WHAT YOU HAVE TO DO.
Once the line with "Task: Click the 12:00 x-axis tick label" is found in the entries below, repeat it and each following line exactly, up to and including the line with "Image resolution: width=413". Add no other lines.

GIVEN RECORDS.
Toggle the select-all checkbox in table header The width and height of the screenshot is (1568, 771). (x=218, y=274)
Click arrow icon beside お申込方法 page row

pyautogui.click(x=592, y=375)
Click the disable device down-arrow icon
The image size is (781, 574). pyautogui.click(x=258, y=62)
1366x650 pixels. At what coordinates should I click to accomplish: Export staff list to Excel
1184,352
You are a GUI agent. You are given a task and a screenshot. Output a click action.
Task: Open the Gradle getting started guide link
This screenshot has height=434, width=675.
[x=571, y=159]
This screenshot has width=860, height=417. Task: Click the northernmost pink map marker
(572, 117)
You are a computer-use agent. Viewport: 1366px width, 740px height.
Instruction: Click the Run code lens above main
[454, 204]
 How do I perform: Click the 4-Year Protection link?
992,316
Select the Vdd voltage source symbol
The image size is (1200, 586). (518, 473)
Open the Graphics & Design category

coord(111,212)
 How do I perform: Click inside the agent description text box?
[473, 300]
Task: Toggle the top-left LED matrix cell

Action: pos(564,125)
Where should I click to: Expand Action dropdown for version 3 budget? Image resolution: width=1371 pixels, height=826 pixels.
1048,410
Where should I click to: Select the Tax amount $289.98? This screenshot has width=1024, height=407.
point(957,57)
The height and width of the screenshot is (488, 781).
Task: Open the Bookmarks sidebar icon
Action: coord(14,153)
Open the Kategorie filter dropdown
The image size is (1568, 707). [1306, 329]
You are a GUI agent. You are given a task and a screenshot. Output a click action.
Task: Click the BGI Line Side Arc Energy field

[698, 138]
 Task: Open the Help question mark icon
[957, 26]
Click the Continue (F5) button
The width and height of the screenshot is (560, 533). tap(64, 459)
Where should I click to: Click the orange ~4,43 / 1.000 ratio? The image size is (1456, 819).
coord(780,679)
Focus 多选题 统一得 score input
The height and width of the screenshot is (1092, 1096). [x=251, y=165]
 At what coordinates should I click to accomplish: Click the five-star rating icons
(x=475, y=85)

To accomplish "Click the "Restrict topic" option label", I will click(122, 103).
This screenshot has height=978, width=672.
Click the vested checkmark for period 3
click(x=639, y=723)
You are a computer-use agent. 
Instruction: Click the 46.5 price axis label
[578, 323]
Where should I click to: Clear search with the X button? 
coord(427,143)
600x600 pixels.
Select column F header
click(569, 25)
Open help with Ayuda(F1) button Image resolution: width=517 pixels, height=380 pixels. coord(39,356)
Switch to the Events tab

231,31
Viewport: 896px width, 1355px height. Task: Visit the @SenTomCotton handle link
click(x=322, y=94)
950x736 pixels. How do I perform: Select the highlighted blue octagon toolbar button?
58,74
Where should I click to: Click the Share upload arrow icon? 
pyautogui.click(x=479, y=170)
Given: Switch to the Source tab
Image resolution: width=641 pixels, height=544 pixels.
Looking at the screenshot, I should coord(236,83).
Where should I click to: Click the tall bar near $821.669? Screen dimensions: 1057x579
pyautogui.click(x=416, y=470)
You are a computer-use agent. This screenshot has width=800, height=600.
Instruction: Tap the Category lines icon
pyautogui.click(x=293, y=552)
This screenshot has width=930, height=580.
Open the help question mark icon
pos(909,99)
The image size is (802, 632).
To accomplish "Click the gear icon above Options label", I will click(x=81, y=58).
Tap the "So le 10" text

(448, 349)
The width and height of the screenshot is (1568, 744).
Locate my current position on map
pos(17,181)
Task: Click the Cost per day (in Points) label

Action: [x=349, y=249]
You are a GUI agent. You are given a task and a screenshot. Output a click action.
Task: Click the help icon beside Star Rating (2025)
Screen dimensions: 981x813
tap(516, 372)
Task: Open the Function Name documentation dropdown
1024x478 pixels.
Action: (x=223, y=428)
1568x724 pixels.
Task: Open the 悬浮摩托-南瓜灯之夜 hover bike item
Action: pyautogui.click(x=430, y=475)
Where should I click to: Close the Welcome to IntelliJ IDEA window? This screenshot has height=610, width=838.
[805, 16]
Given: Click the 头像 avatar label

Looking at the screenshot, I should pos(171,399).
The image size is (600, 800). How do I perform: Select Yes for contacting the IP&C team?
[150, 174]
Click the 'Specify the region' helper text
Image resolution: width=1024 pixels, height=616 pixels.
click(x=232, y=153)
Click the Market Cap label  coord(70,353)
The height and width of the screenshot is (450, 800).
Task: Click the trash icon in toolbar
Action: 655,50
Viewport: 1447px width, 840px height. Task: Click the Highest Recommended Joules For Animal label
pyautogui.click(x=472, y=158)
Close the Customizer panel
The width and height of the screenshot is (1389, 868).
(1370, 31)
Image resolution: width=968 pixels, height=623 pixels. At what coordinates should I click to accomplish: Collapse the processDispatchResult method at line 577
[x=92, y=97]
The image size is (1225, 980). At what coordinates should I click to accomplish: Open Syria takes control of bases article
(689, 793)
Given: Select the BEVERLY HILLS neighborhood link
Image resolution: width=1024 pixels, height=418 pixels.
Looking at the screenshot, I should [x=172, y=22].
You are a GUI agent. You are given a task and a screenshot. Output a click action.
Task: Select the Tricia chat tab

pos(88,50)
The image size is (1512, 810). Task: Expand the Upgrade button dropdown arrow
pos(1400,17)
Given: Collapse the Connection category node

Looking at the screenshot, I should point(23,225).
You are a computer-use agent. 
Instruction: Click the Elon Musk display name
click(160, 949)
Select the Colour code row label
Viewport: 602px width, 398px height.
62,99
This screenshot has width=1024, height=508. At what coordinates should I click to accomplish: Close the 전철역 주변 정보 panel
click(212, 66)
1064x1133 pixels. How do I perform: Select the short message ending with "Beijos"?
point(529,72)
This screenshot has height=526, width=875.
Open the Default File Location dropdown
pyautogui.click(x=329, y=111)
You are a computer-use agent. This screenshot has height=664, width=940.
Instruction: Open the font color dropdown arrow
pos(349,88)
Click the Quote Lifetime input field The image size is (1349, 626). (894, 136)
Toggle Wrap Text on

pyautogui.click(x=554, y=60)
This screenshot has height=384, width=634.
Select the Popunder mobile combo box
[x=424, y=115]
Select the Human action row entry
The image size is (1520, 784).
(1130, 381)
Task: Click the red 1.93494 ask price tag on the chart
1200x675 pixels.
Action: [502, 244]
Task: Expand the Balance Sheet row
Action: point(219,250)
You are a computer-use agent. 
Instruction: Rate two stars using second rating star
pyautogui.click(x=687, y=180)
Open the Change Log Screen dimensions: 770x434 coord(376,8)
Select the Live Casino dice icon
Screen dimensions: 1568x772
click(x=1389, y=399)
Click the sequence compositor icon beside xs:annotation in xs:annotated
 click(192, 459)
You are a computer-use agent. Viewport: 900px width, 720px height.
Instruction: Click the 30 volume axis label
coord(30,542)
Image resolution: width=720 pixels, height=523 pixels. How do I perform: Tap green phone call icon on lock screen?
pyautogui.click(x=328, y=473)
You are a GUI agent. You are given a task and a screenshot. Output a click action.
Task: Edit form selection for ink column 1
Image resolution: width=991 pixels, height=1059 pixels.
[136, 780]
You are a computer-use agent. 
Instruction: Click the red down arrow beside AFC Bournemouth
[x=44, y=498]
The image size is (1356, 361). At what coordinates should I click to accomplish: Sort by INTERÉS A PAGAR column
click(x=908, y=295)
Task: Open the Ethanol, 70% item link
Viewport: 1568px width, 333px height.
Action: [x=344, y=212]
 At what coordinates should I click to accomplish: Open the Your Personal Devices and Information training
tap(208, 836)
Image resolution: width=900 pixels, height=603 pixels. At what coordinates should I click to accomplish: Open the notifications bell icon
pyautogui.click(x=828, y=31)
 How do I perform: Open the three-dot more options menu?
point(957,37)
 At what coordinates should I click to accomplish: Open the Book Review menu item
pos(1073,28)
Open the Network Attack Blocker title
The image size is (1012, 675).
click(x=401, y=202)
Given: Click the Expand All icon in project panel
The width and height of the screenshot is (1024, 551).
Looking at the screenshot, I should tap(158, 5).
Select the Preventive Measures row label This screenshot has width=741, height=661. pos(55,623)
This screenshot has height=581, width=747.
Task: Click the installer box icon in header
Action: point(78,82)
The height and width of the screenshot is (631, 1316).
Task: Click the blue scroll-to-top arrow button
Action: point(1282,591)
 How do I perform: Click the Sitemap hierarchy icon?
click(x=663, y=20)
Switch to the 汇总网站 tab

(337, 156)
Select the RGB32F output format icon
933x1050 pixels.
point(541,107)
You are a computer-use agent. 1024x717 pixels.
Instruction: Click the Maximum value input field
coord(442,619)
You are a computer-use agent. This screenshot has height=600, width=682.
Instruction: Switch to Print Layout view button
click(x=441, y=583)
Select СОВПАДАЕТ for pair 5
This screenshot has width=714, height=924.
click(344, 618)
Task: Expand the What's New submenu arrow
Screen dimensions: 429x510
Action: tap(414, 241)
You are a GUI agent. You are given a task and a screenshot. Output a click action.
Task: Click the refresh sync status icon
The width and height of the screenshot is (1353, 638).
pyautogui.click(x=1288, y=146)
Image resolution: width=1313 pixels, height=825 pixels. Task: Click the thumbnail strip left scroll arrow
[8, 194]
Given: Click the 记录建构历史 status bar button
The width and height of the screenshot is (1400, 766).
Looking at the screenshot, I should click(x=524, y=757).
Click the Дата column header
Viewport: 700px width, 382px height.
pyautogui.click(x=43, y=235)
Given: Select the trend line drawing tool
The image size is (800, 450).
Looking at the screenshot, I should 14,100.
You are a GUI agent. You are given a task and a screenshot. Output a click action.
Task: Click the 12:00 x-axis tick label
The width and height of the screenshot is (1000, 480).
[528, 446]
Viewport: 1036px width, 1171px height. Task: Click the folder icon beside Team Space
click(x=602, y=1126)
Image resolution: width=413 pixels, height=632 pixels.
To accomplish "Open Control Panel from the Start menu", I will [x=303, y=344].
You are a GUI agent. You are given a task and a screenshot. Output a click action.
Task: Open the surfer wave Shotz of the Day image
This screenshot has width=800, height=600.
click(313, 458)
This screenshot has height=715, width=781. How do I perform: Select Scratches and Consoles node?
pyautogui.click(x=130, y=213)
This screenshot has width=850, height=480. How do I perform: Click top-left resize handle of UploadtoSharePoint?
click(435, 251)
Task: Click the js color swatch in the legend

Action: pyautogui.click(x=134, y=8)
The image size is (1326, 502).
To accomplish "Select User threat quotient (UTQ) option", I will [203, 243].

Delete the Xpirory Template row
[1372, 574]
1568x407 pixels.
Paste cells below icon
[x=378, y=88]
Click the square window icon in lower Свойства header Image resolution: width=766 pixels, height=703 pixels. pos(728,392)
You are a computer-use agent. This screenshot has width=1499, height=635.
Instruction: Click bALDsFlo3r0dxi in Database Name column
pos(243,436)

SOLUTION.
Task: Click the 12:00 x-axis tick label
The width and height of the screenshot is (1000, 480).
[528, 446]
Viewport: 1036px width, 1171px height. Task: Click the folder icon beside Team Space
click(x=602, y=1126)
Image resolution: width=413 pixels, height=632 pixels.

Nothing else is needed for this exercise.